Accusa di violenza nei confronti di una detenuta trans, il caso si conclude senza responsabili.

Accusa di violenza nei confronti di una detenuta trans, il caso si conclude senza responsabili. 1

Il procedimento contro ignoti avviato dalla Procura di Ferrara riguardante la presunta violenza sessuale denunciata da una detenuta transgender all’interno della casa circondariale “Costantino Satta” di Ferrara è stato archiviato.

Secondo quanto riportato nella denuncia, l’episodio sarebbe avvenuto a metà giugno 2025 all’interno di una cella e avrebbe coinvolto quattro detenuti. I fatti si sarebbero verificati nella sezione “Protetti”, dove la donna era reclusa insieme a detenuti omosessuali e a sex offender, ovvero persone condannate per reati di violenza di genere trasferite da altre sezioni.

L’archiviazione è stata decisa a causa della mancanza di elementi sufficienti per identificare i colpevoli o per sostenere un’accusa in sede giudiziaria.

Le vicende, emerse nelle cronache a partire dalla fine di giugno 2025, avevano suscitato notevole scalpore, tanto che il ministro della Giustizia Carlo Nordio era intervenuto dopo le interrogazioni di Movimento 5 Stelle, Partito Democratico, Azione e Alleanza Verdi Sinistra. La senatrice Ilaria Cucchi, pochi giorni dopo la notizia, aveva effettuato un’ispezione a sorpresa nel carcere di via Arginone. “È assolutamente inaccettabile – aveva dichiarato ai nostri taccuini – che questa persona si trovi in un istituto privo di una sezione adeguata.”

La detenuta aveva riferito di essere stata aggredita sessualmente in carcere da quattro uomini, tutti di nazionalità italiana, che, secondo la ricostruzione fornita all’epoca, avrebbero approfittato di un momento in cui le celle erano aperte per permettere interazioni tra i detenuti, invitandola a prendere un caffè.

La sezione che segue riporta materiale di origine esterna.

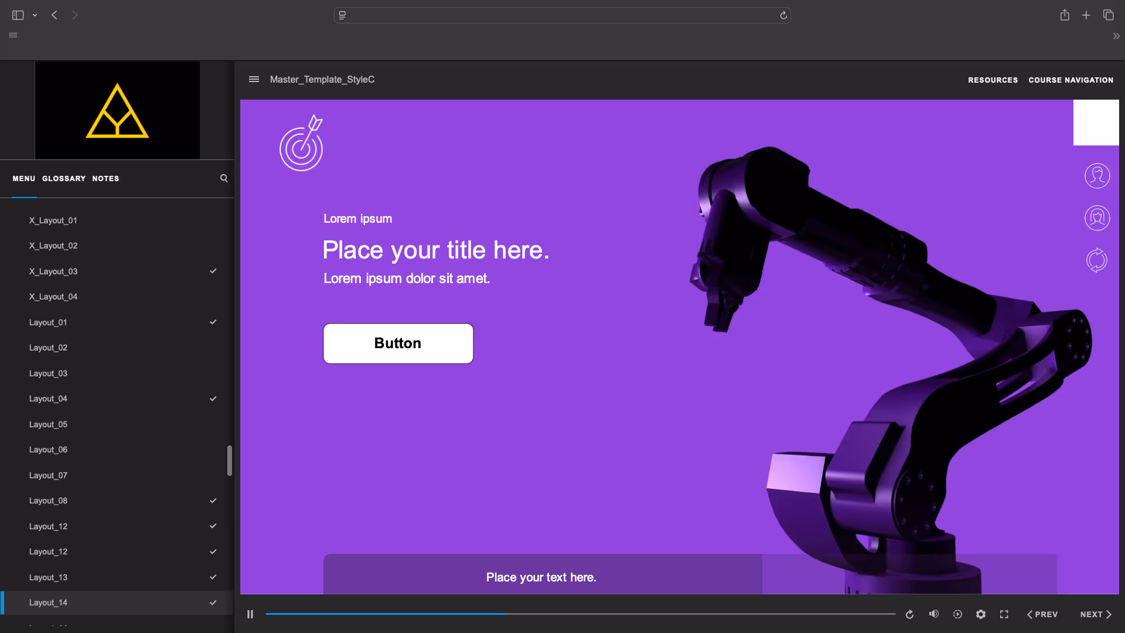
Task: Switch to the Notes tab
Action: 105,179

Manuela Macario, garante per le persone private della libertà personale del Comune di Ferrara, aveva sottolineato come il problema fosse connesso al modo in cui le istituzioni “hanno gestito una donna transgender”. Una persona che “a seguito del trattamento ormonale a cui si è sottoposta ha tutte le caratteristiche di una donna, mettendola in una sezione in cui ci sono, tra l’altro, detenuti condannati per violenze di genere. Come è stato possibile collocarla in un istituto per soli uomini e non adatto alle sue necessità?”

La detenuta era giunta a Ferrara a fine marzo dal carcere di Reggio Emilia, dove esiste l’unica sezione in regione per transgender. La 40enne di nazionalità italiana aveva però richiesto fin da subito di non rimanere a Ferrara, dove avrebbe dovuto condividere gli spazi con uomini. Aveva infatti già segnalato di essere stata molestata, mentre l’episodio culminato con la presunta violenza era stato denunciato il 24 giugno 2025. Nel luglio 2025, la detenuta è stata trasferita nel carcere di Belluno, una delle sei strutture detentive in Italia con una sezione dedicata.